↓
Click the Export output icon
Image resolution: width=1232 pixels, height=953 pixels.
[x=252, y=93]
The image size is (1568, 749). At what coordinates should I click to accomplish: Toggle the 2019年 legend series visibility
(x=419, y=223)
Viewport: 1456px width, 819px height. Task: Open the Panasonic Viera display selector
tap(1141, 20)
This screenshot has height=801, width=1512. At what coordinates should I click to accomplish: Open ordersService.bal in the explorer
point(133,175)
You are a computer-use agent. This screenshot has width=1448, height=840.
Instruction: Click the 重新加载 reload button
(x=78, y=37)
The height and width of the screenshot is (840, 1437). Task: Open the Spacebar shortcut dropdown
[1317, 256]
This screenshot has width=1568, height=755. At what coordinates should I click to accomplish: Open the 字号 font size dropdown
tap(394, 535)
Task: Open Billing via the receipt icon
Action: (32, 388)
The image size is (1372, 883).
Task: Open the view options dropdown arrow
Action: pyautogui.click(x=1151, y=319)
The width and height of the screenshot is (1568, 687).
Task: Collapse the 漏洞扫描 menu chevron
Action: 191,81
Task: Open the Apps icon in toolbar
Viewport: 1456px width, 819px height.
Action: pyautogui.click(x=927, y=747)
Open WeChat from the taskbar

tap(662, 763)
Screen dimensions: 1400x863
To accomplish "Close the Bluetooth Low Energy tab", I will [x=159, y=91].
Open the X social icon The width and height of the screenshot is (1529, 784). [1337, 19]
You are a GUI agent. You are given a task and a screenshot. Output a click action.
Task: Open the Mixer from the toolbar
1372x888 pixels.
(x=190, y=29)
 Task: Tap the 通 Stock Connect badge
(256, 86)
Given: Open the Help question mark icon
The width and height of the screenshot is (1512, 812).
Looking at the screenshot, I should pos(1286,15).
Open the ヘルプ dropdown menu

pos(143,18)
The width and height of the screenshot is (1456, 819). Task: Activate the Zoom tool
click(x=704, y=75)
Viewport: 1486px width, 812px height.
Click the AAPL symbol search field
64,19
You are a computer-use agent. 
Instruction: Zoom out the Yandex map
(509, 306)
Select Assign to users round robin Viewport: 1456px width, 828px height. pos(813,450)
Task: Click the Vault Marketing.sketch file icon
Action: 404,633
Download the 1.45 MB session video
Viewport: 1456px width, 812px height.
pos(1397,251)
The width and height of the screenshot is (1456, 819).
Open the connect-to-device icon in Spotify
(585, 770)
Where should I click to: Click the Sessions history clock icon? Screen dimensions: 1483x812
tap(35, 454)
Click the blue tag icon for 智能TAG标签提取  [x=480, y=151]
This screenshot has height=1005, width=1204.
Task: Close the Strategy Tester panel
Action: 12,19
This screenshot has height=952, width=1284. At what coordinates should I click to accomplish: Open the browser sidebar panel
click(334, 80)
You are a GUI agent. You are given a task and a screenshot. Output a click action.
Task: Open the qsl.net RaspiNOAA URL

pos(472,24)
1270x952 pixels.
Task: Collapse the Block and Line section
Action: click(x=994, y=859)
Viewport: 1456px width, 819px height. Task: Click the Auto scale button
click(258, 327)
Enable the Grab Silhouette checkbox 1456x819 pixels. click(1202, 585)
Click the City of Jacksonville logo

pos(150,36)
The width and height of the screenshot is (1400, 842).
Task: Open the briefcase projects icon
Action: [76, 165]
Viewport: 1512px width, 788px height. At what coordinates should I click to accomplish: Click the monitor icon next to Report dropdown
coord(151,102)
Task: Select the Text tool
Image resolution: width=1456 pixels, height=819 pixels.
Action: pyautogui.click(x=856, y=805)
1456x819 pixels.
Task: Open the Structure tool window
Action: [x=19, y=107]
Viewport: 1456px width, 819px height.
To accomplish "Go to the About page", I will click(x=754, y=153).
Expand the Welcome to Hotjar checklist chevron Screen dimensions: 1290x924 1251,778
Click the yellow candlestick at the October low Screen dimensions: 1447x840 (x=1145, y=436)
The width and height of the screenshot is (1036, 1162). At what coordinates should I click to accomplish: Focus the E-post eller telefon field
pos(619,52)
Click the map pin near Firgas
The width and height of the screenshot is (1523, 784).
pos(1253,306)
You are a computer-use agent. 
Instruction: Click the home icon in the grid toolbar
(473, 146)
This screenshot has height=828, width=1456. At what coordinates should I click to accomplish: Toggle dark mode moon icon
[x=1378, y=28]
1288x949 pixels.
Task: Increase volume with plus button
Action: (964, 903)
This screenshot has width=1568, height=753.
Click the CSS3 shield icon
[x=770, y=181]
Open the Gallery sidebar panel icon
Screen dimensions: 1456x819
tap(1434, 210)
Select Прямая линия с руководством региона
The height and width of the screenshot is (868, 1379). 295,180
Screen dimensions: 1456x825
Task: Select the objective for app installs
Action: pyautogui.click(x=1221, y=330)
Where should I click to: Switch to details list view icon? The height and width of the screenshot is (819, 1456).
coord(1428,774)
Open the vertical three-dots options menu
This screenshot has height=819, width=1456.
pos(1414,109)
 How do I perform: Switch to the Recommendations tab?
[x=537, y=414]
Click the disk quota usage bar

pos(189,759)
↑
## [Work instructions]
Using the material above, report each line where "will" occurs.

## [Solution]
To accomplish "Close the Bluetooth Low Energy tab", I will [x=159, y=91].
To accomplish "Go to the About page", I will click(x=754, y=153).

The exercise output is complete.